*WHAT TO DO:* Lines holding the word "VEMISAO" must be located in the listing below and copied.

*MATERIALS PROVIDED:*
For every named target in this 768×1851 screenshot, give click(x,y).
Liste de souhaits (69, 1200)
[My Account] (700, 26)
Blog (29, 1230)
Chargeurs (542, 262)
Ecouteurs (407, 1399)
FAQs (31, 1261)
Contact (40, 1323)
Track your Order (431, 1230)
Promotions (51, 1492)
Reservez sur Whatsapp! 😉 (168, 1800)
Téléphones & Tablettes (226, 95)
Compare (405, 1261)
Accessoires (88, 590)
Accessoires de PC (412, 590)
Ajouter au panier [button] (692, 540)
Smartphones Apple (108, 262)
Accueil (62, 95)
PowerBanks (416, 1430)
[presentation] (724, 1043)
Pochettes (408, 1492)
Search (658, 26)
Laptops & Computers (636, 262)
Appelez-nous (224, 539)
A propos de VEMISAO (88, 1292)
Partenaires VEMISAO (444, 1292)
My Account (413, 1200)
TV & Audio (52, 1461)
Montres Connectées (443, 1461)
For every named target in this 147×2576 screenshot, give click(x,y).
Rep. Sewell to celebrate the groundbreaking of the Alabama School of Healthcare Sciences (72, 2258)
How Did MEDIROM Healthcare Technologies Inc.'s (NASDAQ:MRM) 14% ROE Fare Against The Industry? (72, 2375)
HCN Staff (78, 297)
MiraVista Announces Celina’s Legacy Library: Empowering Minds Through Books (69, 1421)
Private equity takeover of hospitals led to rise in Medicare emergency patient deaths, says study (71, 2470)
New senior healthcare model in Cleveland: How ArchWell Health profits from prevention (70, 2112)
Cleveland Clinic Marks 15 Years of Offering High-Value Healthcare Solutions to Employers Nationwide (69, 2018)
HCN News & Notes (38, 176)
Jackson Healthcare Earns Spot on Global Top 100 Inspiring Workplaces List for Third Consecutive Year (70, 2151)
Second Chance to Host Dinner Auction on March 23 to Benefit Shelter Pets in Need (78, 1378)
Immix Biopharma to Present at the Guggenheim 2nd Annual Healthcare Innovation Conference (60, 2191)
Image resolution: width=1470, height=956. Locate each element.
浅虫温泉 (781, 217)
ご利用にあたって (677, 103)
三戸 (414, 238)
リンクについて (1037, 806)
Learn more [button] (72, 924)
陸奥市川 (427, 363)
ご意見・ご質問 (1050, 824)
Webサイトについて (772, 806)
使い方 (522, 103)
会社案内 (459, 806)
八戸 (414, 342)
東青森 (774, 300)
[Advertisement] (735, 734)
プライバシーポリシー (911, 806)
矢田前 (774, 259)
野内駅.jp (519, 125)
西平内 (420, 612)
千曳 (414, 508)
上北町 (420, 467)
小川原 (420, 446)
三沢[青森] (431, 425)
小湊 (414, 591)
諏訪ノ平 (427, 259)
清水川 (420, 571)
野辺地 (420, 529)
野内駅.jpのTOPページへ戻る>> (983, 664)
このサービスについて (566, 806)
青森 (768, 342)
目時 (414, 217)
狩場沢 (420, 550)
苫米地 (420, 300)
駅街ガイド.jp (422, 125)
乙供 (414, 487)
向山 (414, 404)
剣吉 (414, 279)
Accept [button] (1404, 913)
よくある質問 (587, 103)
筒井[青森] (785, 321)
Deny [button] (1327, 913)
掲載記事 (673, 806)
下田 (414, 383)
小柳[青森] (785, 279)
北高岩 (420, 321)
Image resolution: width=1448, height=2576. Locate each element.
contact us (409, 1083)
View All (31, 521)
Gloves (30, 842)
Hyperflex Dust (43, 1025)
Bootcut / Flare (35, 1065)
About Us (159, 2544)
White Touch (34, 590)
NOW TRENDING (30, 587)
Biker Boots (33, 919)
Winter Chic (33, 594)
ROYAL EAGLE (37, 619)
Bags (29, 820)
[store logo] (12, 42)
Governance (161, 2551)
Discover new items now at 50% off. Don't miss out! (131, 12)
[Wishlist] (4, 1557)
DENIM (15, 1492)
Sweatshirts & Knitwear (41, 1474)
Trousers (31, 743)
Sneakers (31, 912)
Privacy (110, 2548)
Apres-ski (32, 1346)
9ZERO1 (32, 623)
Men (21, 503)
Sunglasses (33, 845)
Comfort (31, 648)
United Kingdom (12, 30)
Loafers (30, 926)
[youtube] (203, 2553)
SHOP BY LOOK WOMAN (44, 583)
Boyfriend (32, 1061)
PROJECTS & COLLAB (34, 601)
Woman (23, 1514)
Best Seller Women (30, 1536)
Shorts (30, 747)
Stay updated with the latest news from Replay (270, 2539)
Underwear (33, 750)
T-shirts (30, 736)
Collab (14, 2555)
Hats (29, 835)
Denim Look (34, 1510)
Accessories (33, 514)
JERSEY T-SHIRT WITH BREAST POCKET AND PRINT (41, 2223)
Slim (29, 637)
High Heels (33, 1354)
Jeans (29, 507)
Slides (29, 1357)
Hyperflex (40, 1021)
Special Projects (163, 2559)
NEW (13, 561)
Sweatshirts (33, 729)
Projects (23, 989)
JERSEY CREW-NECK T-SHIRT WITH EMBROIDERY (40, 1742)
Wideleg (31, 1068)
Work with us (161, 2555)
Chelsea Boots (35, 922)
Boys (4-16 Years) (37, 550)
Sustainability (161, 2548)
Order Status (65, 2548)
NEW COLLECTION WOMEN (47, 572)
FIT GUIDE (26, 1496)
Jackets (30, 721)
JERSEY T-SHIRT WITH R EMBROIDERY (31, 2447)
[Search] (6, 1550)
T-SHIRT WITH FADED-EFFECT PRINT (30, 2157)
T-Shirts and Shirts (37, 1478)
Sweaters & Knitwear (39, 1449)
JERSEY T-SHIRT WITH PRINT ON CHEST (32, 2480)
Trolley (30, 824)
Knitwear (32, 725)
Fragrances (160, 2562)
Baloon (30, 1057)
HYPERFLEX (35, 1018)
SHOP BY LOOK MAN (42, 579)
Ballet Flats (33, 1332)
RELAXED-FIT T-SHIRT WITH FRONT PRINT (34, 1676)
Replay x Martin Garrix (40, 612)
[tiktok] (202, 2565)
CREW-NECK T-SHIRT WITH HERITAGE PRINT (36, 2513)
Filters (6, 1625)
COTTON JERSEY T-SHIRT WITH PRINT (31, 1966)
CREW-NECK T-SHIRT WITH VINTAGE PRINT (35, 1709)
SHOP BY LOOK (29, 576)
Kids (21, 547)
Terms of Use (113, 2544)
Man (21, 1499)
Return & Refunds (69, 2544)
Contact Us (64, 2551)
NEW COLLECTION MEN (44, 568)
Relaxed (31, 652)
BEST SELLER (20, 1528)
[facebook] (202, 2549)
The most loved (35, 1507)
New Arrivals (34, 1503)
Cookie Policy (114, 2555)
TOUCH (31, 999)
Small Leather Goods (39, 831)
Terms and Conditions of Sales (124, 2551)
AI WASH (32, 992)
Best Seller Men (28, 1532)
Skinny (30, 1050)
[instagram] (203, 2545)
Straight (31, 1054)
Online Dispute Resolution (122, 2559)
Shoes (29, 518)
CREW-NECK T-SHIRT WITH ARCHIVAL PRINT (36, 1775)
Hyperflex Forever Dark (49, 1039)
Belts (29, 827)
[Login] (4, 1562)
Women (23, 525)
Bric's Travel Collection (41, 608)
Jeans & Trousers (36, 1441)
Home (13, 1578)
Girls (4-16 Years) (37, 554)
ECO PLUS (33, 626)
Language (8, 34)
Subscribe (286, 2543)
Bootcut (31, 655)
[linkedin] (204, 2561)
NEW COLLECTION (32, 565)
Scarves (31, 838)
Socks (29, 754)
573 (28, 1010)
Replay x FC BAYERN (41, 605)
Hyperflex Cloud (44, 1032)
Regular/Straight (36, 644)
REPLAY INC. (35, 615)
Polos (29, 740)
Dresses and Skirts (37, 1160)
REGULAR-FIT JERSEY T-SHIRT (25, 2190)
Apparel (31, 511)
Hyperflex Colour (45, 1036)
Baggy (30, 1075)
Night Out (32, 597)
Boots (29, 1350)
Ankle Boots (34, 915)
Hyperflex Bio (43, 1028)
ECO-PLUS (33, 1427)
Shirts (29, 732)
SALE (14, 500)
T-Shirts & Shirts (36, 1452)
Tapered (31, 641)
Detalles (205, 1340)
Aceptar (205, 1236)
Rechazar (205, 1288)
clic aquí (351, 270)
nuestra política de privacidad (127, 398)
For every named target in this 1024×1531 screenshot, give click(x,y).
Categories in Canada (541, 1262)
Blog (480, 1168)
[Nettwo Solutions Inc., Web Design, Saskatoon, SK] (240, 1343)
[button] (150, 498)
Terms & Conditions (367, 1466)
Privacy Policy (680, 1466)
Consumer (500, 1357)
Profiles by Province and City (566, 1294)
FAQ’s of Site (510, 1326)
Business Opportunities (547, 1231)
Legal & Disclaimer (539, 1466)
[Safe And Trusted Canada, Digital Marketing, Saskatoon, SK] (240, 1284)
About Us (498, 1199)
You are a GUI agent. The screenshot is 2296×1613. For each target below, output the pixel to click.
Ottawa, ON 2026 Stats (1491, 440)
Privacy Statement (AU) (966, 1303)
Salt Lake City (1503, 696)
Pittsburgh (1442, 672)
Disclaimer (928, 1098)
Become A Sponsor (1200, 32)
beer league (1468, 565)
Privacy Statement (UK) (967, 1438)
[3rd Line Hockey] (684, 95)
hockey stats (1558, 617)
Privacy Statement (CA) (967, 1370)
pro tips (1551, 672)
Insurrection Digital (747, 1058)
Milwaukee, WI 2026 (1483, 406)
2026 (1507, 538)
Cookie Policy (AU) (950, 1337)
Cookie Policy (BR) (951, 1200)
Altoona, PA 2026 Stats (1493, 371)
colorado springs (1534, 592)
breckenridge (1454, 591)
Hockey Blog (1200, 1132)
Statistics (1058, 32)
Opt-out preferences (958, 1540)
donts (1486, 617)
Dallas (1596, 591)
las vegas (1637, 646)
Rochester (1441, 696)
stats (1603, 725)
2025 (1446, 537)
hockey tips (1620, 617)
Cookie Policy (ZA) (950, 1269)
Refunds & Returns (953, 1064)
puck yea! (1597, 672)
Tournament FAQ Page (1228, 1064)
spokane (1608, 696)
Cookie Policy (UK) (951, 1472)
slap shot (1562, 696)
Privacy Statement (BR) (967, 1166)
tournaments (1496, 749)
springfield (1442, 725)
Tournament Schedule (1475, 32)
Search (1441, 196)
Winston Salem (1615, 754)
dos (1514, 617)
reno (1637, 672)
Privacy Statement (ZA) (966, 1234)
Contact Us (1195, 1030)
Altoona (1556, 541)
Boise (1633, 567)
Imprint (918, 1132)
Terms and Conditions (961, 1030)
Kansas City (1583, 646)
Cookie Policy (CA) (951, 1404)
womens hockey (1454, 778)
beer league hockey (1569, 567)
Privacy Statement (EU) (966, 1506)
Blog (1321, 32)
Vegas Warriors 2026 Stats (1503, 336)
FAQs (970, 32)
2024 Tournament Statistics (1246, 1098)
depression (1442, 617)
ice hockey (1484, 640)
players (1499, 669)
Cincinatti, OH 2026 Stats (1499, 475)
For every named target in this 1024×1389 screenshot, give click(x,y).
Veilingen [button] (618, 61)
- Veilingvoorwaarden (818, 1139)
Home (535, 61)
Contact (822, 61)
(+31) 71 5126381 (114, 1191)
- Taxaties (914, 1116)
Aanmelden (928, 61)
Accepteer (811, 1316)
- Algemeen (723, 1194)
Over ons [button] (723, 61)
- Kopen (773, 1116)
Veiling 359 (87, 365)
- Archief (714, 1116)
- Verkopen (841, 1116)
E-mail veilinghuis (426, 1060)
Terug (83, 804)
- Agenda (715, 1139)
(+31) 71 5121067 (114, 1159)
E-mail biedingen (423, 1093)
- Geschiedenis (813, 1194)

*OUTPUT OF THE TASK:*
A propos de VEMISAO (88, 1292)
Partenaires VEMISAO (444, 1292)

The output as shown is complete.